While most Protestant churches in the United States don't mark the day when, according to the Christian Bible, Jesus lay in his tomb after crucifixion on Friday and before resurrection on Sunday, most Roman Catholic and Episcopal churches hold an Easter vigil service.
"Believe it or not, it is or was considered the primary liturgy of the church," according to the Rev. John Dukes, interim rector at St. Timothy's Episcopal Church on Signal Mountain, which holds a Great Vigil service at 7 p.m.
In its original versions, he said, the service often went on much of the night as one week ended and another began, as the old became the new, as night became day and as the prophesies mentioned on the Old Testament were fulfilled in the New Testament.
"It covered the entire suite of salvation history," Dukes said. "It was a very lengthy service."
The original liturgy included 12 Old Testament readings and as many as 12 New Testament readings, he said.

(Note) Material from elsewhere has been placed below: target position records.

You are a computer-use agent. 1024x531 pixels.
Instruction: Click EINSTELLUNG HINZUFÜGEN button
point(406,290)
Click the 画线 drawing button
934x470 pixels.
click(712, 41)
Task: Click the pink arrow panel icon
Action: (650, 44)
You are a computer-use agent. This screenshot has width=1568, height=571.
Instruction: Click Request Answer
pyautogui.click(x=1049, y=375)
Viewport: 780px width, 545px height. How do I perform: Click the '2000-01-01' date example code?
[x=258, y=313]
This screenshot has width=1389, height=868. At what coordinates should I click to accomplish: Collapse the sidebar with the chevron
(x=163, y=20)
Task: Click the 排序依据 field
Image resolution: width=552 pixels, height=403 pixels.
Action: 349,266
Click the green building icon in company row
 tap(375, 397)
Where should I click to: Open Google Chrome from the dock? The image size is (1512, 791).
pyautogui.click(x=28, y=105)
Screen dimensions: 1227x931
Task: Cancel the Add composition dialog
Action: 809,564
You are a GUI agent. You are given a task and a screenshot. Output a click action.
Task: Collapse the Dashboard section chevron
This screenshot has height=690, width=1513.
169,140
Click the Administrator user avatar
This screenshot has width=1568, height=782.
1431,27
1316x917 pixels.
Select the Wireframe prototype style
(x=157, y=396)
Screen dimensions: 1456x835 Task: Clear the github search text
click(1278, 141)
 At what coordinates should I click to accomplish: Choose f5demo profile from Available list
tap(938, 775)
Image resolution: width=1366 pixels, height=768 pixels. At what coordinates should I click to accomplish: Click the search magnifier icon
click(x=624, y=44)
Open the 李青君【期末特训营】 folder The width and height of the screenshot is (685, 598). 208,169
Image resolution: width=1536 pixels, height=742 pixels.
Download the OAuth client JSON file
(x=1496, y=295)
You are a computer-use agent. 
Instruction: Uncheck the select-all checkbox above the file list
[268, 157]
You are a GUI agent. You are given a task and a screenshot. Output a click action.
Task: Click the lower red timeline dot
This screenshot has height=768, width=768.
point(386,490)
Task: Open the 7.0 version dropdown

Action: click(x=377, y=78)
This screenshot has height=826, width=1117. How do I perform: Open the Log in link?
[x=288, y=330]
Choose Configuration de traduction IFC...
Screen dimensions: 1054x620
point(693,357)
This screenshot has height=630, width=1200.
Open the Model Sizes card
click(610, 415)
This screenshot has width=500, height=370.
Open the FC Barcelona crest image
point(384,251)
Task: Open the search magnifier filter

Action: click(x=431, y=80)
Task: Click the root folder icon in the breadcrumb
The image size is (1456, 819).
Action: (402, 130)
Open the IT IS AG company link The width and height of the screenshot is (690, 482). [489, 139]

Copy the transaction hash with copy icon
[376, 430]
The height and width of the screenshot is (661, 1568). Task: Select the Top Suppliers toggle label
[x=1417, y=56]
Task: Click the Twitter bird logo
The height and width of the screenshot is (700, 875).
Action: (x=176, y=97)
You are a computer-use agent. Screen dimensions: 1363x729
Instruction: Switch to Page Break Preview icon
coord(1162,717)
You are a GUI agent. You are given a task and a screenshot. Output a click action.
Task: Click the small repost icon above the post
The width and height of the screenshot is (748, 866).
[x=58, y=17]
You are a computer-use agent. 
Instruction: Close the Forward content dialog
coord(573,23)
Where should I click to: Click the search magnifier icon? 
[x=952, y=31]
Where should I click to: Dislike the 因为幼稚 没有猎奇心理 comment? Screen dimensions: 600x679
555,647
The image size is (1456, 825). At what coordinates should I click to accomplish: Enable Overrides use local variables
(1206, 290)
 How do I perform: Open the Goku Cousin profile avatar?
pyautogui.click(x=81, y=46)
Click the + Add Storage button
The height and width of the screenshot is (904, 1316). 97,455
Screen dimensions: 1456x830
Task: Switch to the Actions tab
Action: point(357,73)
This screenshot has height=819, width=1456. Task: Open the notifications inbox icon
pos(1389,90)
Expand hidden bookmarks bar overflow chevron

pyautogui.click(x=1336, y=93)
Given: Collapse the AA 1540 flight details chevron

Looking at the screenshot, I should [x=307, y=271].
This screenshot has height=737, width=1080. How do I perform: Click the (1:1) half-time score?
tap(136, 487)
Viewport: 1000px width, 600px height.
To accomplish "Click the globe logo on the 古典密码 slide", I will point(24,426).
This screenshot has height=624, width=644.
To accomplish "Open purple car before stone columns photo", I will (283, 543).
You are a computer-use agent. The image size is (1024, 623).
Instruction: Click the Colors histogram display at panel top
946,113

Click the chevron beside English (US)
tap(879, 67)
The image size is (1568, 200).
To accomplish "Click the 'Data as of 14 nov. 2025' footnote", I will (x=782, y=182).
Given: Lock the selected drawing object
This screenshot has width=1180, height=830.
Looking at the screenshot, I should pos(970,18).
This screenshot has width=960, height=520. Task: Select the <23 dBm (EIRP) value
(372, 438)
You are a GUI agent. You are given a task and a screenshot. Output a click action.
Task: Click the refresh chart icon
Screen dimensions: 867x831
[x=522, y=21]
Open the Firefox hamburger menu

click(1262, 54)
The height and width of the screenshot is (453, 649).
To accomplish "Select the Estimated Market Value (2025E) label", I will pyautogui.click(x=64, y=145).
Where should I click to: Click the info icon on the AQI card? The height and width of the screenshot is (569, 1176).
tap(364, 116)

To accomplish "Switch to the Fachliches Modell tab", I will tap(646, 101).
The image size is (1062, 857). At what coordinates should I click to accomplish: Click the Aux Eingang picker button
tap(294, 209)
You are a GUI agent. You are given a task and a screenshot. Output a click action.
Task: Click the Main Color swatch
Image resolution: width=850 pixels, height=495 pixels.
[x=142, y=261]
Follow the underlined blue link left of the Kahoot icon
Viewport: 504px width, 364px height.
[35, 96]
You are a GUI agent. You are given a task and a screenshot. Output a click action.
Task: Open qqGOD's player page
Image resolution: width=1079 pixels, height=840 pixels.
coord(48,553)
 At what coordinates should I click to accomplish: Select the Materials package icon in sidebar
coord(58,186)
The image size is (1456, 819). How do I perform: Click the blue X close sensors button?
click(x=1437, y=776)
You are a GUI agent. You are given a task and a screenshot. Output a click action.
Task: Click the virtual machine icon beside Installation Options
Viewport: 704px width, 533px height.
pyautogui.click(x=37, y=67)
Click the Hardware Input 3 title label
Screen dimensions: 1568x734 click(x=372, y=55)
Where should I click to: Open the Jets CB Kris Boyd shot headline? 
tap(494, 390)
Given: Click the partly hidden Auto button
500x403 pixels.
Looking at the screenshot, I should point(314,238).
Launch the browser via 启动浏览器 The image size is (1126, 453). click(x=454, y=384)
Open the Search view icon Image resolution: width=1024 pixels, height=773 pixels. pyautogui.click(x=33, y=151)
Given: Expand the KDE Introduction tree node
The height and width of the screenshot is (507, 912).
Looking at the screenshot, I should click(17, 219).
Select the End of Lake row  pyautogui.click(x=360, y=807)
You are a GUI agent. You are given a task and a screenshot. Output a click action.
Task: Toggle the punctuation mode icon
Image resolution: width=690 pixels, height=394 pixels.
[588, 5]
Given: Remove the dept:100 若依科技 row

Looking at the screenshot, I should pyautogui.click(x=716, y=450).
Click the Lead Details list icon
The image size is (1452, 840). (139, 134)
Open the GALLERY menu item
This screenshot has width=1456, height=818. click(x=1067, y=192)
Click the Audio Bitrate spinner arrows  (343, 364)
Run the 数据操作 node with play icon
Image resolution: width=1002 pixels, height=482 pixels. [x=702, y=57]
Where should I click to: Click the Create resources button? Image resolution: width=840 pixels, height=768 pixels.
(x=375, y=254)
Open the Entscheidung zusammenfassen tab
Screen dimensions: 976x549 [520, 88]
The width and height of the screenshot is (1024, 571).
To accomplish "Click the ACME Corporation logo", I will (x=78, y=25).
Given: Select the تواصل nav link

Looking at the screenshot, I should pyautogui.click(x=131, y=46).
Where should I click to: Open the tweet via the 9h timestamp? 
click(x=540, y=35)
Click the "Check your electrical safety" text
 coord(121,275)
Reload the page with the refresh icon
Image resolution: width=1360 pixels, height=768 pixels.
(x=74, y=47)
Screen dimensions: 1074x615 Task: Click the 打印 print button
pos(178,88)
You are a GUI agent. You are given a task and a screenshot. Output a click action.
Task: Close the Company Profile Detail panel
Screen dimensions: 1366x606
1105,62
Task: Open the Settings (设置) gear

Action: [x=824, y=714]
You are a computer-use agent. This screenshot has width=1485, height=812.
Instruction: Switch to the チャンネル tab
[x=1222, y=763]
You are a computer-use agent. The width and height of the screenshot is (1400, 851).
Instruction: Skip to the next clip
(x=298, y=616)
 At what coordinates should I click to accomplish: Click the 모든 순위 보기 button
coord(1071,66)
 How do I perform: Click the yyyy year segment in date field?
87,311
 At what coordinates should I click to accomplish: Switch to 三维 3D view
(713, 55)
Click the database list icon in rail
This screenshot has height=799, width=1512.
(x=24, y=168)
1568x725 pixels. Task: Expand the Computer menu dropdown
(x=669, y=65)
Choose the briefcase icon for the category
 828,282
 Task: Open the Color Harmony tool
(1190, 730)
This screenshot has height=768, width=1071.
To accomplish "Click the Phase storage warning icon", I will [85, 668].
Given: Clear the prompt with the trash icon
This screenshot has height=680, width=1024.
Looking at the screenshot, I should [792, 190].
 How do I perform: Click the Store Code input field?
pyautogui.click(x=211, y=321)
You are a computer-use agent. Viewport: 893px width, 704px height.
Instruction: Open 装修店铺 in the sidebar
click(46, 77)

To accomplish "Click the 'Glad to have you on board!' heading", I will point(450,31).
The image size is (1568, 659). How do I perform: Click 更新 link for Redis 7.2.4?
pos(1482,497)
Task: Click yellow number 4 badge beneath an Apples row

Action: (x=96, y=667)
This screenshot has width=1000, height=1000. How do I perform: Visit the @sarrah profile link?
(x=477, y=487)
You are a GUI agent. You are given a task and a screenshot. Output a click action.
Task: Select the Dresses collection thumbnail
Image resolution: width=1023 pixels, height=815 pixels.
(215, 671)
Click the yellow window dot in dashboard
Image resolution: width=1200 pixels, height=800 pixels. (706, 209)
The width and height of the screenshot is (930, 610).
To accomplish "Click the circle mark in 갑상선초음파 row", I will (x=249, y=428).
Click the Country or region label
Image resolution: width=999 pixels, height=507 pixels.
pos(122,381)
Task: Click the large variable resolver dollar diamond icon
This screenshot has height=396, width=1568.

The St. Timothy's service is an abbreviated version of the traditional service, Dukes said.
It begins outside, where the paschal, or Easter, candle is lit. Worshipers then move inside to the church's narthex, where the Old Testament lessons are read. With the paschal candle in front, worshipers then process into the darkened nave, where an Easter proclamation is made, the space lit, those present renew the vows made for them at their baptism and the New Testament lessons are read.
A sermon or homily and a traditional Holy Communion service conclude the proceedings.
"The pageantry can be quite ornate," Dukes said. "It can be very dramatic [as it moves from] an old, dark, tedious kind of message to a dramatic new celebration."
The Rev. Susan Butler of Grace Episcopal Church said the services has "all the bells and whistles" and is "a grand liturgy" that especially appeals to people who love high-church services.
Grace's 8 p.m. service, she said, also starts outside, in the courtyard, where the new paschal candle is lit. Those in attendance, in turn, have their tapers lit.
When those assembled move inside the darkened nave, there is a "scriptural recounting of the history to save God's people," Butler said. "It's really quite remarkable."
At the point where St. Timothy's parishioners will renew their baptism, Grace will baptize two people.
"At a pivotal moment in the liturgy," Butler said, "the lights come on. It's a very dramatic movement from darkness to light. [The service has] got it all covered."
The service at Grace is followed by a champagne reception, "the first meal of the resurrection," she said.
Dukes and Butler said depending on the setting and the elements employed, the Great Vigil can take on even more pageantry.
Some churches begin their service at 10:30 p.m., Duke said, so the service ends as Saturday moves into Sunday. It also may be done early on Sunday morning, he said, where it begins in the darkness but ends as the sun begins to rise.
Butler said many churches uses incense in their services, which, combined with the light and dark, the candles, the baptismal water, the fragrance of outdoor flowers, and the flames, "appeals to the senses."
"It's really quite remarkable," she said.
Vigil services at other local Episcopal churches include Christ, 8 p.m. Saturday; Church of Good Shepherd, Lookout Mountain, 9 p.m. Saturday; St. Francis of Assisi, Ooltewah, noon Saturday; St. Martin of Tours, 7 a.m. Sunday; St. Paul's, 6:30 a.m. Sunday; St. Thaddaeus', 9 p.m. Saturday; and Thankful Memorial, 8:30 p.m. Saturday.